[Rows of pointing data]
# # # # #

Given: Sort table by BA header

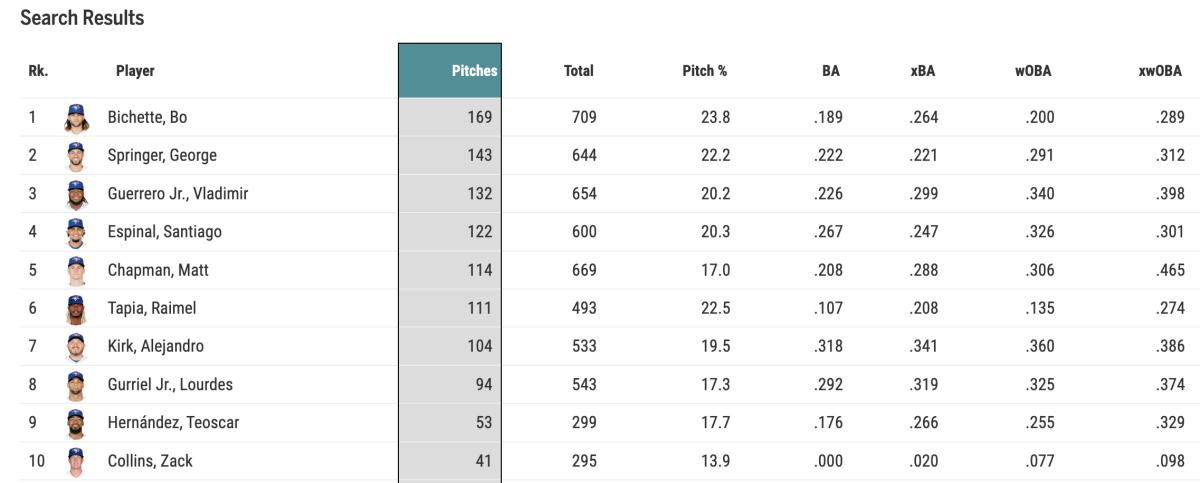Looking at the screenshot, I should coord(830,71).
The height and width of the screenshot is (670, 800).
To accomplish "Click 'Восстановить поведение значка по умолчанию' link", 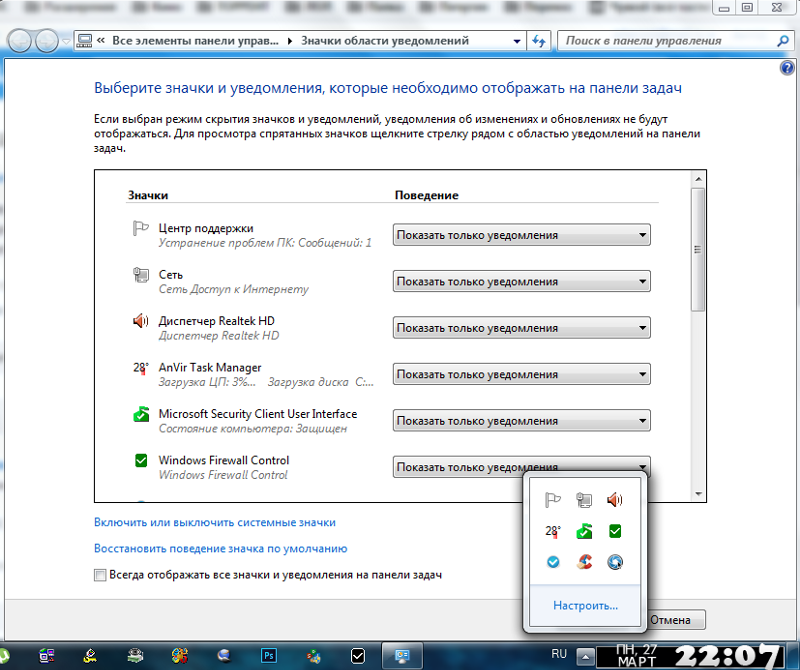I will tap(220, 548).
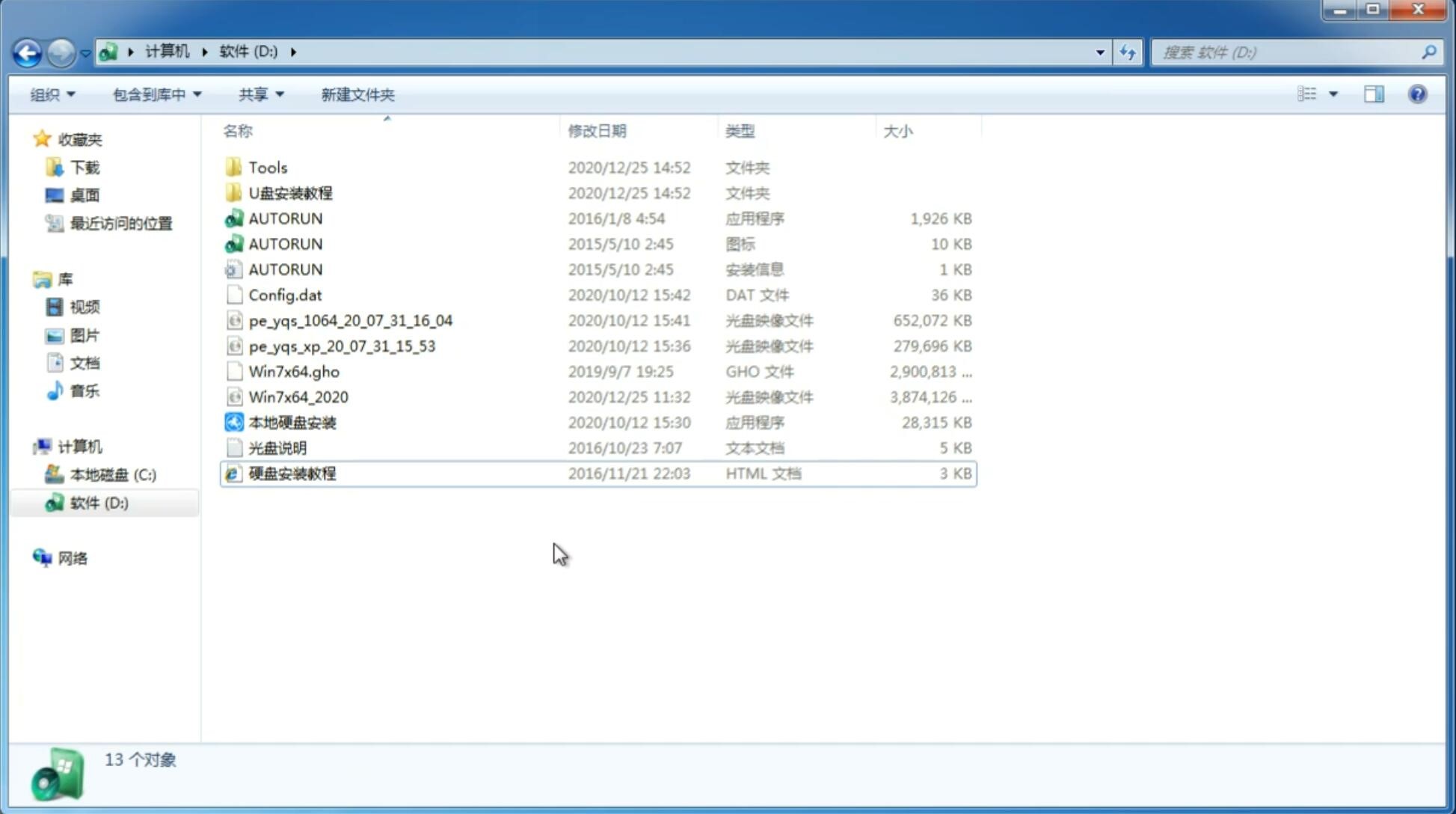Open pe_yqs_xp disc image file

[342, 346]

# # # # #

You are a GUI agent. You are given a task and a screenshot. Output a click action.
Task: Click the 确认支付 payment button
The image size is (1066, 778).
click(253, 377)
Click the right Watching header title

# # # # #

## STATED EXERCISE
Recast the lines from the one containing "You are a GUI" through the one containing "Click the right Watching header title" as a numbered list, omitting any blank lines.

## REPLY TO THE TASK
1. You are a GUI agent. You are given a task and a screenshot. Output a click action.
2. Task: Click the 确认支付 payment button
3. The image size is (1066, 778).
4. click(253, 377)
5. Click the right Watching header title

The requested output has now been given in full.